§ **STORED DATA**
>>
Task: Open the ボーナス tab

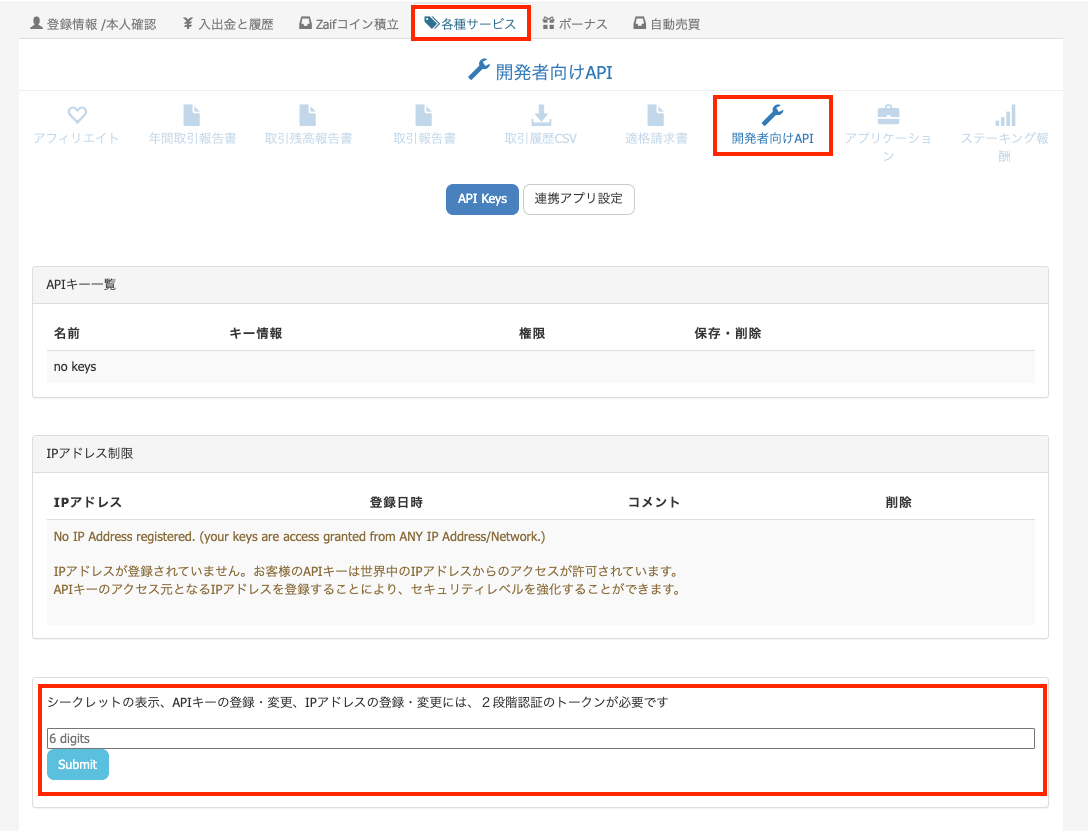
<<
>>
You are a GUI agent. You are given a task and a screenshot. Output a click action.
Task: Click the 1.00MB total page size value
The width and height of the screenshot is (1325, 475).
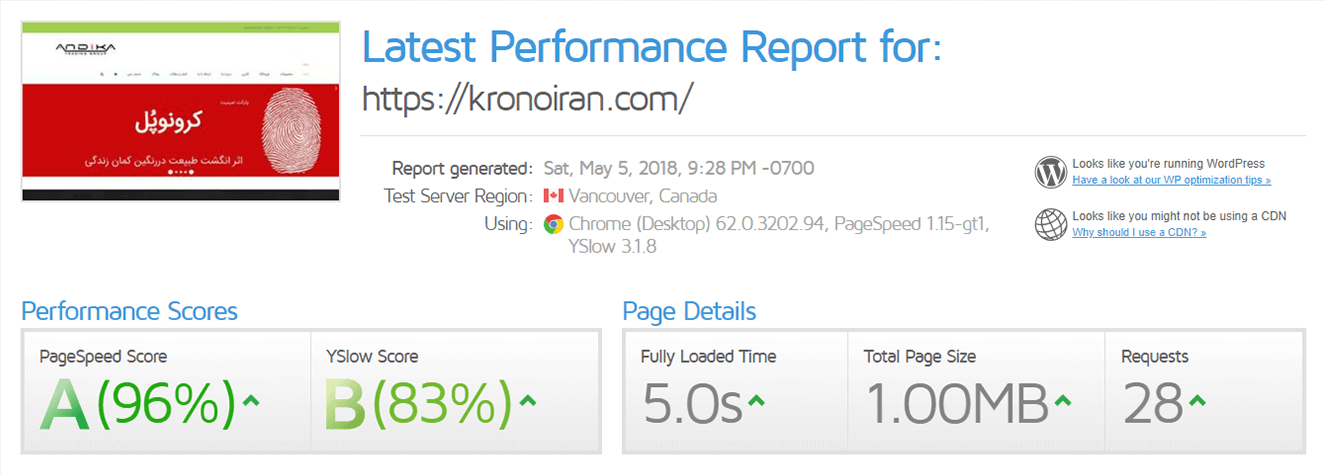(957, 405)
<<
>>
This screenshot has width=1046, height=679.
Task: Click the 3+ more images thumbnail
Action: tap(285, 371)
<<
Can you turn the lines of the records starting at the one containing "This screenshot has width=1046, height=679." and ending at the one containing "Action: tap(285, 371)" into a numbered list, leaving out any blank lines?

1. This screenshot has width=1046, height=679.
2. Task: Click the 3+ more images thumbnail
3. Action: tap(285, 371)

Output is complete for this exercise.